One way to compute the linear or polynomial trend of a series is to use the function lm, which fits linear models. The function fitted allows you to extract the model fitted values, while c(1:48) represents the integers from 1 to 48 and the function poly computes orthogonal polynomials.
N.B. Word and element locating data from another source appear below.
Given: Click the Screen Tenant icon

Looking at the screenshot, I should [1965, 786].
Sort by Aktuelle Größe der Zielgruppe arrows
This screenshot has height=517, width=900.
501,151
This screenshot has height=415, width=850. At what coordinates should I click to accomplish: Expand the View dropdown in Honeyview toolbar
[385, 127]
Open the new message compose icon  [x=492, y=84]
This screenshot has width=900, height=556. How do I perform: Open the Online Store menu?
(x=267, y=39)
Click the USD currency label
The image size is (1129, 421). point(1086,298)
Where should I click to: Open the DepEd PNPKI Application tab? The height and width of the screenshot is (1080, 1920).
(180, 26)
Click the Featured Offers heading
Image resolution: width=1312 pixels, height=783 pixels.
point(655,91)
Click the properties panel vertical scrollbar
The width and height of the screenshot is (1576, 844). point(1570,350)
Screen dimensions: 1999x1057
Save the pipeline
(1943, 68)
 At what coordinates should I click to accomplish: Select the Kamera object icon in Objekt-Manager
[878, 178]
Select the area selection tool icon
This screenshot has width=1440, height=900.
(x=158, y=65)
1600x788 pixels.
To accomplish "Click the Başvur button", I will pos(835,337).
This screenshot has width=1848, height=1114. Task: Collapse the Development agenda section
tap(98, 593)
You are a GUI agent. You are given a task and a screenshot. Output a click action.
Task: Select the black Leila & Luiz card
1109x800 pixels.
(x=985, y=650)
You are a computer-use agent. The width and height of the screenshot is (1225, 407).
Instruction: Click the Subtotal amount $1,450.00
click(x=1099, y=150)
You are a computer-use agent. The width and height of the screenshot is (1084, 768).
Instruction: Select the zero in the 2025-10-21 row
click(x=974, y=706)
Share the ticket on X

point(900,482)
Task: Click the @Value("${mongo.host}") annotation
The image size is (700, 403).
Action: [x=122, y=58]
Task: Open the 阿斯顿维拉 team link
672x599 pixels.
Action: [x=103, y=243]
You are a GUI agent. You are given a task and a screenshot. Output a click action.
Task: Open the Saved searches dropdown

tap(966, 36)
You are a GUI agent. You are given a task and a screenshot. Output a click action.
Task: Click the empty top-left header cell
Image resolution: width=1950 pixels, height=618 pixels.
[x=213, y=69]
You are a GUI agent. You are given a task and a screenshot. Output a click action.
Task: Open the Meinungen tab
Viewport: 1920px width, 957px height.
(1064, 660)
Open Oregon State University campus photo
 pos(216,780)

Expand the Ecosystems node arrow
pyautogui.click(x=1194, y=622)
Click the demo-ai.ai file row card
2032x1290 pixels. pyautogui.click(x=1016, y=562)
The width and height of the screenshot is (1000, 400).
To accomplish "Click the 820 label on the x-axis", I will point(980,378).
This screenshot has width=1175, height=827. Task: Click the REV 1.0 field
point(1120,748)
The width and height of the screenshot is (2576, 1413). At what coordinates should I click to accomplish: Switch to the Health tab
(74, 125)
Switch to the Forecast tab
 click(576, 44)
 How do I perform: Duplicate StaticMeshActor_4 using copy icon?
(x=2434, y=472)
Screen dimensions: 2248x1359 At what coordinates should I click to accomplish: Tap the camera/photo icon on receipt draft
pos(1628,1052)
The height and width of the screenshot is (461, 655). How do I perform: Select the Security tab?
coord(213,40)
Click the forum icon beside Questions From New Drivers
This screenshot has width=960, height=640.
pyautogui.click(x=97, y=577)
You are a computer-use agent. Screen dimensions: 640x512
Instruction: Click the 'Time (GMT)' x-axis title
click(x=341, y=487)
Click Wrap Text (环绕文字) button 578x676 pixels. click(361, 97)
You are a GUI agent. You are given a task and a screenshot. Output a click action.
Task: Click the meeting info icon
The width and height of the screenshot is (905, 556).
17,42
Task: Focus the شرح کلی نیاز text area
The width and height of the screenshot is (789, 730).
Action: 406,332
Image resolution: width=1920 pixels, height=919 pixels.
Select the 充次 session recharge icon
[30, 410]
plot(lh, main = "Luteinizing Hormone in Blood Samples", ylab = "IU/L", xlab = "Number of 10 minutes intervals\n from first sample", 
    bty = "l", ylim = c(0, 3.5))
lines(fitted(lm(lh ~ c(1:48))), col = "blue")
lines(fitted(lm(lh ~ poly(1:48, 2))), col = "red")
legend(x = "bottomright", legend = c("linear", "quadratic"), col = c(4, 2), 
    lty = c(1, 1), bty = "n")

1.2.1 Exercise 1: Beaver temperature

  1. Load the beav2 data from the library MASS.
  2. Examine the data frame using summary, head, tail. Query the help with ?beav2 for a description of the dataset
  3. Transform the temperature data into a time series object and plot the latter.
  4. Fit a linear model using lm and the variable activ as factor, viz. lin_mod <- lm(temp~as.factor(activ), data=beav2). Overlay the means on your plot with lines(fitted(lin_mod)) replacing lin_mod with your lm result.
  5. Inspect the residuals (resid(lin_mod)) and determine whether there is any evidence of trend or seasonality.
  6. Look at a quantile-quantile (Q-Q) plot to assess normality. You can use the command qqnorm if you don’t want to transform manually the residuals with qqline or use plot(lin_mod, which=2).
  7. Plot the lag-one residuals at time \(t\) and \(t-1\). Is the dependence approximately linear?